Istruzione: Trascrivi tutte le righe riportate di seguito senza apportare alcuna modifica.
------------------------------------
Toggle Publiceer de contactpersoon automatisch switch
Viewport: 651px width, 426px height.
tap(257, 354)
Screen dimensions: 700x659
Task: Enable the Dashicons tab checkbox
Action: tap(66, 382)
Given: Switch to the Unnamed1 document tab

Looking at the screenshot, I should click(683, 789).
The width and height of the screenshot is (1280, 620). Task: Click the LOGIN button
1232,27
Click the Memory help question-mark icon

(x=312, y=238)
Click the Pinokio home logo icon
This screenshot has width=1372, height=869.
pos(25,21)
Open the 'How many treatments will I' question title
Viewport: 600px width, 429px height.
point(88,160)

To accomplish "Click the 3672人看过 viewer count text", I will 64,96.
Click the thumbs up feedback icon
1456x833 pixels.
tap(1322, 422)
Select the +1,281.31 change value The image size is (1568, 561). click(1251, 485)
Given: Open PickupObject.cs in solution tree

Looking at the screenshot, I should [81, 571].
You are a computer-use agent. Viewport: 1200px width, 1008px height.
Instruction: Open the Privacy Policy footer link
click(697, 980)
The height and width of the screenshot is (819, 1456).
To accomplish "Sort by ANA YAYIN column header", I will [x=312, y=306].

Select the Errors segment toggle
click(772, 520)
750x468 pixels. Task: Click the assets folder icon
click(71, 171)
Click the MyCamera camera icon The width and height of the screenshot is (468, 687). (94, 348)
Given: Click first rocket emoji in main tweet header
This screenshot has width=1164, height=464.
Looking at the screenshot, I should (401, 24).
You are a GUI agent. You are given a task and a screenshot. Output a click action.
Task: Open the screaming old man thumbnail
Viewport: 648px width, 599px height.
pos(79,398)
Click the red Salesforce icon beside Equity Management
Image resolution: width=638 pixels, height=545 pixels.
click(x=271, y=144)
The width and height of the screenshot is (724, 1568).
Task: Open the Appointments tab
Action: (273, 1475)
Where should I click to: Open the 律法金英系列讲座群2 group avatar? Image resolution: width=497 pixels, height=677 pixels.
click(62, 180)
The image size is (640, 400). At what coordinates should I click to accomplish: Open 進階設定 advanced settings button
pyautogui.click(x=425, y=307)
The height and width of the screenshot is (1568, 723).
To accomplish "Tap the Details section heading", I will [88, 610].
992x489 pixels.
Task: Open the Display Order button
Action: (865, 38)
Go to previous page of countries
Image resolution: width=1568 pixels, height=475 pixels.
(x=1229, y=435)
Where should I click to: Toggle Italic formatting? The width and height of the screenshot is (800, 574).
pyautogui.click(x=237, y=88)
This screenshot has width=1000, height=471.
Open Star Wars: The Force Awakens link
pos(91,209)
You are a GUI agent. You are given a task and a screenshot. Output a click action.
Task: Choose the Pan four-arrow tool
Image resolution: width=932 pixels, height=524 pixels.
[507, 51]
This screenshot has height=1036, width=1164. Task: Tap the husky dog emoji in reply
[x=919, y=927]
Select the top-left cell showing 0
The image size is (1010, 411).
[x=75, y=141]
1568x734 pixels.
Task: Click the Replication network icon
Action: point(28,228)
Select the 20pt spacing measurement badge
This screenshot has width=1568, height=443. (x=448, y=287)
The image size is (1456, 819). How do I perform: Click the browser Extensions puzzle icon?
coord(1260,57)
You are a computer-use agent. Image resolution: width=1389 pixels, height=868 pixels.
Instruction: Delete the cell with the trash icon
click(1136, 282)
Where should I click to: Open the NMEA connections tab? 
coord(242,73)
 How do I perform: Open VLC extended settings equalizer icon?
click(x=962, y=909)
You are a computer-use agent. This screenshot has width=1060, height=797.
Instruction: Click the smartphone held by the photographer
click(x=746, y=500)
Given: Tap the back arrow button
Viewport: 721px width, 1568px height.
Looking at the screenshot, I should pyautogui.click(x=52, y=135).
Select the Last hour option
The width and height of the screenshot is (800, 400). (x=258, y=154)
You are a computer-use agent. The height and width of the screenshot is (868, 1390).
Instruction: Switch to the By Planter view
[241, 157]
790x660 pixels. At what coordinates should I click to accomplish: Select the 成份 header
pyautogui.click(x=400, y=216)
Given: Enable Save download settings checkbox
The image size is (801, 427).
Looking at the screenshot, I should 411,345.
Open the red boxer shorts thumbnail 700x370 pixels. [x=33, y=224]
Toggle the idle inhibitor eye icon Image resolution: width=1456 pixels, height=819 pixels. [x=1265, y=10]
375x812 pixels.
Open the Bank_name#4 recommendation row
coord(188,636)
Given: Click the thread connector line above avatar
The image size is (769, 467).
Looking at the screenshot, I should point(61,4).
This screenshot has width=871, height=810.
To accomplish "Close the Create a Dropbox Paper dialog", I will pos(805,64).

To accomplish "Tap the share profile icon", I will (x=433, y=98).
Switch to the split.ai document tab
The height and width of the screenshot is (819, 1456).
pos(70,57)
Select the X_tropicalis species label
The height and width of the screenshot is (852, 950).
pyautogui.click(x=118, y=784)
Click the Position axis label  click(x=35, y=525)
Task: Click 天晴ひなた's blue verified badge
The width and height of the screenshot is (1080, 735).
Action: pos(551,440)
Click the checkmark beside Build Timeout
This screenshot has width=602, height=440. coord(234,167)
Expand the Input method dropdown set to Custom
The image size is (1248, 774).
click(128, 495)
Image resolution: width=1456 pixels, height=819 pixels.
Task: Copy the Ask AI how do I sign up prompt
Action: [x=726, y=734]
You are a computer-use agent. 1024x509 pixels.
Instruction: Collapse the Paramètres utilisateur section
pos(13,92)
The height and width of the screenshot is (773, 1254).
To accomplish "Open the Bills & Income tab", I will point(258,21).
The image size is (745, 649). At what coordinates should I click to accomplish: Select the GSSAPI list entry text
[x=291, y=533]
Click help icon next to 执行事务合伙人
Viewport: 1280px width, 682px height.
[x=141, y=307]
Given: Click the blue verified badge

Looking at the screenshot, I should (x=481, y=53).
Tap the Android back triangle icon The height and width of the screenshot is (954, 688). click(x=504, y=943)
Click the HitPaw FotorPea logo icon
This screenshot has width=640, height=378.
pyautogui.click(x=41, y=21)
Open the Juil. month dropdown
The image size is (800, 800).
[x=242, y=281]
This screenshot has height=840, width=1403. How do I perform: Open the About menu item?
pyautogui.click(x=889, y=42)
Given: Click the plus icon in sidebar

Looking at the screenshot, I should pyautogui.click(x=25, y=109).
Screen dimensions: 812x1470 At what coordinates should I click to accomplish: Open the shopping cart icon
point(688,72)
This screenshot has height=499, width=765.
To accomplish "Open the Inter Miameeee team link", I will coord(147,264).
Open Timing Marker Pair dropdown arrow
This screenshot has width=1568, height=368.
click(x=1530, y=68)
------------------------------------
Risultato esercizio:
Toggle Publiceer de contactpersoon automatisch switch
Viewport: 651px width, 426px height.
tap(257, 354)
Screen dimensions: 700x659
Task: Enable the Dashicons tab checkbox
Action: tap(66, 382)
Given: Switch to the Unnamed1 document tab

Looking at the screenshot, I should click(683, 789).
The width and height of the screenshot is (1280, 620). Task: Click the LOGIN button
1232,27
Click the Memory help question-mark icon

(x=312, y=238)
Click the Pinokio home logo icon
This screenshot has width=1372, height=869.
pos(25,21)
Open the 'How many treatments will I' question title
Viewport: 600px width, 429px height.
point(88,160)

To accomplish "Click the 3672人看过 viewer count text", I will 64,96.
Click the thumbs up feedback icon
1456x833 pixels.
tap(1322, 422)
Select the +1,281.31 change value The image size is (1568, 561). click(1251, 485)
Given: Open PickupObject.cs in solution tree

Looking at the screenshot, I should [81, 571].
You are a computer-use agent. Viewport: 1200px width, 1008px height.
Instruction: Open the Privacy Policy footer link
click(697, 980)
The height and width of the screenshot is (819, 1456).
To accomplish "Sort by ANA YAYIN column header", I will [x=312, y=306].

Select the Errors segment toggle
click(772, 520)
750x468 pixels. Task: Click the assets folder icon
click(71, 171)
Click the MyCamera camera icon The width and height of the screenshot is (468, 687). (94, 348)
Given: Click first rocket emoji in main tweet header
This screenshot has width=1164, height=464.
Looking at the screenshot, I should (401, 24).
You are a GUI agent. You are given a task and a screenshot. Output a click action.
Task: Open the screaming old man thumbnail
Viewport: 648px width, 599px height.
pos(79,398)
Click the red Salesforce icon beside Equity Management
Image resolution: width=638 pixels, height=545 pixels.
click(x=271, y=144)
The width and height of the screenshot is (724, 1568).
Task: Open the Appointments tab
Action: (273, 1475)
Where should I click to: Open the 律法金英系列讲座群2 group avatar? Image resolution: width=497 pixels, height=677 pixels.
click(62, 180)
The image size is (640, 400). At what coordinates should I click to accomplish: Open 進階設定 advanced settings button
pyautogui.click(x=425, y=307)
The height and width of the screenshot is (1568, 723).
To accomplish "Tap the Details section heading", I will [88, 610].
992x489 pixels.
Task: Open the Display Order button
Action: (865, 38)
Go to previous page of countries
Image resolution: width=1568 pixels, height=475 pixels.
(x=1229, y=435)
Where should I click to: Toggle Italic formatting? The width and height of the screenshot is (800, 574).
pyautogui.click(x=237, y=88)
This screenshot has width=1000, height=471.
Open Star Wars: The Force Awakens link
pos(91,209)
You are a GUI agent. You are given a task and a screenshot. Output a click action.
Task: Choose the Pan four-arrow tool
Image resolution: width=932 pixels, height=524 pixels.
[507, 51]
This screenshot has height=1036, width=1164. Task: Tap the husky dog emoji in reply
[x=919, y=927]
Select the top-left cell showing 0
The image size is (1010, 411).
[x=75, y=141]
1568x734 pixels.
Task: Click the Replication network icon
Action: point(28,228)
Select the 20pt spacing measurement badge
This screenshot has width=1568, height=443. (x=448, y=287)
The image size is (1456, 819). How do I perform: Click the browser Extensions puzzle icon?
coord(1260,57)
You are a computer-use agent. Image resolution: width=1389 pixels, height=868 pixels.
Instruction: Delete the cell with the trash icon
click(1136, 282)
Where should I click to: Open the NMEA connections tab? 
coord(242,73)
 How do I perform: Open VLC extended settings equalizer icon?
click(x=962, y=909)
You are a computer-use agent. This screenshot has width=1060, height=797.
Instruction: Click the smartphone held by the photographer
click(x=746, y=500)
Given: Tap the back arrow button
Viewport: 721px width, 1568px height.
Looking at the screenshot, I should pyautogui.click(x=52, y=135).
Select the Last hour option
The width and height of the screenshot is (800, 400). (x=258, y=154)
You are a computer-use agent. The height and width of the screenshot is (868, 1390).
Instruction: Switch to the By Planter view
[241, 157]
790x660 pixels. At what coordinates should I click to accomplish: Select the 成份 header
pyautogui.click(x=400, y=216)
Given: Enable Save download settings checkbox
The image size is (801, 427).
Looking at the screenshot, I should 411,345.
Open the red boxer shorts thumbnail 700x370 pixels. [x=33, y=224]
Toggle the idle inhibitor eye icon Image resolution: width=1456 pixels, height=819 pixels. [x=1265, y=10]
375x812 pixels.
Open the Bank_name#4 recommendation row
coord(188,636)
Given: Click the thread connector line above avatar
The image size is (769, 467).
Looking at the screenshot, I should point(61,4).
This screenshot has width=871, height=810.
To accomplish "Close the Create a Dropbox Paper dialog", I will pos(805,64).

To accomplish "Tap the share profile icon", I will (x=433, y=98).
Switch to the split.ai document tab
The height and width of the screenshot is (819, 1456).
pos(70,57)
Select the X_tropicalis species label
The height and width of the screenshot is (852, 950).
pyautogui.click(x=118, y=784)
Click the Position axis label  click(x=35, y=525)
Task: Click 天晴ひなた's blue verified badge
The width and height of the screenshot is (1080, 735).
Action: pos(551,440)
Click the checkmark beside Build Timeout
This screenshot has width=602, height=440. coord(234,167)
Expand the Input method dropdown set to Custom
The image size is (1248, 774).
click(128, 495)
Image resolution: width=1456 pixels, height=819 pixels.
Task: Copy the Ask AI how do I sign up prompt
Action: [x=726, y=734]
You are a computer-use agent. 1024x509 pixels.
Instruction: Collapse the Paramètres utilisateur section
pos(13,92)
The height and width of the screenshot is (773, 1254).
To accomplish "Open the Bills & Income tab", I will point(258,21).
The image size is (745, 649). At what coordinates should I click to accomplish: Select the GSSAPI list entry text
[x=291, y=533]
Click help icon next to 执行事务合伙人
Viewport: 1280px width, 682px height.
[x=141, y=307]
Given: Click the blue verified badge

Looking at the screenshot, I should (x=481, y=53).
Tap the Android back triangle icon The height and width of the screenshot is (954, 688). click(x=504, y=943)
Click the HitPaw FotorPea logo icon
This screenshot has width=640, height=378.
pyautogui.click(x=41, y=21)
Open the Juil. month dropdown
The image size is (800, 800).
[x=242, y=281]
This screenshot has height=840, width=1403. How do I perform: Open the About menu item?
pyautogui.click(x=889, y=42)
Given: Click the plus icon in sidebar

Looking at the screenshot, I should pyautogui.click(x=25, y=109).
Screen dimensions: 812x1470 At what coordinates should I click to accomplish: Open the shopping cart icon
point(688,72)
This screenshot has height=499, width=765.
To accomplish "Open the Inter Miameeee team link", I will coord(147,264).
Open Timing Marker Pair dropdown arrow
This screenshot has width=1568, height=368.
click(x=1530, y=68)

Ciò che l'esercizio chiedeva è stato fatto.